Ну а когда ушел от Киры, куда ему было податься? Кто-то посоветовал – надо к Кувшинникову. Кувшинников был одним из секретарей Союза писателей, занимался как вопросами пропаганды и выверки идеологических прицелов, так и делами низовыми, мелкими – подписи под очередным воззванием собрать, провести конференцию с участием представителей районных отделений. Но существовал и социально-бытовой сектор его деятельности – например, пенсию захворавшему пииту выхлопотать, веселому беллетристу поспособствовать в разделе дачного участка, угрюмому писателю исторических полотен помочь разъехаться с подросшими внуками. В общем, говорили о Кувшинникове разное (должно быть, в зависимости от того, кому как помог), но отдавали должное в том смысле, что, дескать, не только к себе гребет. И еще так: ну, брат, если уж Кувшинников не пособит, дело швах.
После нескольких неудачных попыток Бронников попал-таки к нему на прием. И был разочарован. Вместо разговора по существу, Кувшинников взялся зудеть насчет того, что должен писатель и чего писатель ни в коем случае не должен. Так, например, секретарь твердо знал, что писатель, только что вселившись в прекрасную квартиру, не должен разводиться с женой и начинать клянчить новую жилплощадь. Поскольку жилищный вопрос в стране стоит чрезвычайно остро. И очередники ждут улучшения десятилетиями. И хоть на фронте жилищного строительства делается много, но пока еще на всех не хватает. И нужно с пониманием к этому, а не так наплевательски: чуть что – горшок об горшок, и вот на тебе – подай им комнату. Союз писателей, конечно, обладает определенными возможностями, ведь не зря партия и правительство уделяют такое внимание борьбе на идеологическом фронте… приравнивая, так сказать, перо к штыку. Но все же нужно и честь знать… Бронников, преданнейше подавшись к чинуше и по-собачьи склоняя голову то в одну, то в другую сторону, слушал с таким выражением, будто тот раскрывал ему сокровеннейшие тайны мироздания. На самом-то деле зря он распинался, остроту жилищного вопроса Бронников знал лучше кого бы то ни было – детство, пришедшееся сознательным краешком на войну (а уж к Победе ему стукнуло девять, и он считал себя взрослым) прошло под жгучим солнцем пустыни, в поселковом бараке Джезказгана, где отец работал на медеплавильном заводе… Досталось Бронникову и общежитий, и малосемеек, а что касается отдельной комнаты, так за его сорок три года таковой вообще никогда не имелось, и даже в этой хваленой-перехваленной двухкомнатной квартире тоже не было – потому что в маленькой жил Лешка, а большую они, естественно, делили с женой.

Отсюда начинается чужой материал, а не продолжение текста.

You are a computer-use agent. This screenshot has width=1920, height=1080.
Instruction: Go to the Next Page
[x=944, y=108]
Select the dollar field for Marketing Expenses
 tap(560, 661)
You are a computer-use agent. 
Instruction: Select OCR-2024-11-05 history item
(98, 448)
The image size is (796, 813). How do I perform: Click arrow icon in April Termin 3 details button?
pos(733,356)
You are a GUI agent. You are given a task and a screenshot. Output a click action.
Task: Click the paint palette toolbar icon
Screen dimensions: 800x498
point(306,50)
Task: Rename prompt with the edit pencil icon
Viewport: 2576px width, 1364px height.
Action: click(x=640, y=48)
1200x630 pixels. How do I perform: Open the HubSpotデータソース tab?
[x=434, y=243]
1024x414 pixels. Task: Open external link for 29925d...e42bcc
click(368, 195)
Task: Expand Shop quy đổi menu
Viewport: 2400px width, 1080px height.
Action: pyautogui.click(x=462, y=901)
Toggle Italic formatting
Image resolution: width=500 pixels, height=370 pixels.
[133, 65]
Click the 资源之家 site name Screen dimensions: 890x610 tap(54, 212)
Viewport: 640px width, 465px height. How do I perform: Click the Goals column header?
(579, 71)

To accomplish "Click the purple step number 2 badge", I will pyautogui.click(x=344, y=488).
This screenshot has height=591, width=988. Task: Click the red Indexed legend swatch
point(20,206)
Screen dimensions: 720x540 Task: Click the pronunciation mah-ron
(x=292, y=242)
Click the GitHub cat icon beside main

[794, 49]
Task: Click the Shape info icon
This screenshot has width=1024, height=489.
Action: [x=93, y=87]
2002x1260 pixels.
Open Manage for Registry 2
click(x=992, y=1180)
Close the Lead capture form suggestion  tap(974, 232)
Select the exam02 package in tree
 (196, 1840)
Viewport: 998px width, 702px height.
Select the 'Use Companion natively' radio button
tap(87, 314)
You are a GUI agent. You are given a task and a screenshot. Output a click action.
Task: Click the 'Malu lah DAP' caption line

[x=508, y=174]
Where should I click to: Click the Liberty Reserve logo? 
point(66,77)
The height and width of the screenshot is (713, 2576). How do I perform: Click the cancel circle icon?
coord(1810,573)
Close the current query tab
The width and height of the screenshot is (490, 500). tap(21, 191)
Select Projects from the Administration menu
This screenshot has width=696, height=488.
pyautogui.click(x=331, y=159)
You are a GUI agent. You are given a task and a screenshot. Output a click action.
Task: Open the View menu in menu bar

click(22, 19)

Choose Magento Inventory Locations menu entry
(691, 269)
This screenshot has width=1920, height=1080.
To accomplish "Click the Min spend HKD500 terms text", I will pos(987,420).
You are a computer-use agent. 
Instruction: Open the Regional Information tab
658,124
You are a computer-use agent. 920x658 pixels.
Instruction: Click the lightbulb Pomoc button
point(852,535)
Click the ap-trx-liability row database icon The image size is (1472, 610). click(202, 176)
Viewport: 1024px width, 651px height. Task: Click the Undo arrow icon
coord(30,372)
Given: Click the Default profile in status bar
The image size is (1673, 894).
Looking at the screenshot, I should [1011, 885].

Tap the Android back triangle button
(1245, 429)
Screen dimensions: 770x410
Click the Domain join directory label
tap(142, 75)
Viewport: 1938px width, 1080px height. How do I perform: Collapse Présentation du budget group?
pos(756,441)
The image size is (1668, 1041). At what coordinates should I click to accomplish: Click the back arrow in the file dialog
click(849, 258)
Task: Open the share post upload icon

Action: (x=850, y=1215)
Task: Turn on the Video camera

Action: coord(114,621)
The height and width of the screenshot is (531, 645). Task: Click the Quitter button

Но деваться некуда, и, умильно кивая, он покорно слушал Кувшинникова, вспоминая между делом о тех слушках – похаживали слушки в творческой среде, похаживали! – как сам Кувшинников кует собственное квартирное счастье. Да-а-а… Можно было задаться и еще одним вопросом – что такого написал этот Кувшинников, что сидит тут теперь индюк индюком и распоряжается человеческими судьбами?..
Но Бронников никаких вопросов задавать, разумеется, не стал. С первой минуты разговора его томило какое-то неясное сомнение, а к концу он уже утвердился в мысли, что Кувшинников – казачок явно засланный, и вовсе он небось не казачок, а полковник, если не генерал… В общем, слушал, кивая, только желчно повторял про себя: “Жил да был один кувшин. Он хотел достичь вершин. Но не смог достичь вершин – потому что был кувшин!..”
Выпятившись из кабинета после брюзгливо прозвучавшего наконец обещания направить письмо от Союза в Моссовет по поводу его персоны, с облегчением утер лоб и двинулся восвояси.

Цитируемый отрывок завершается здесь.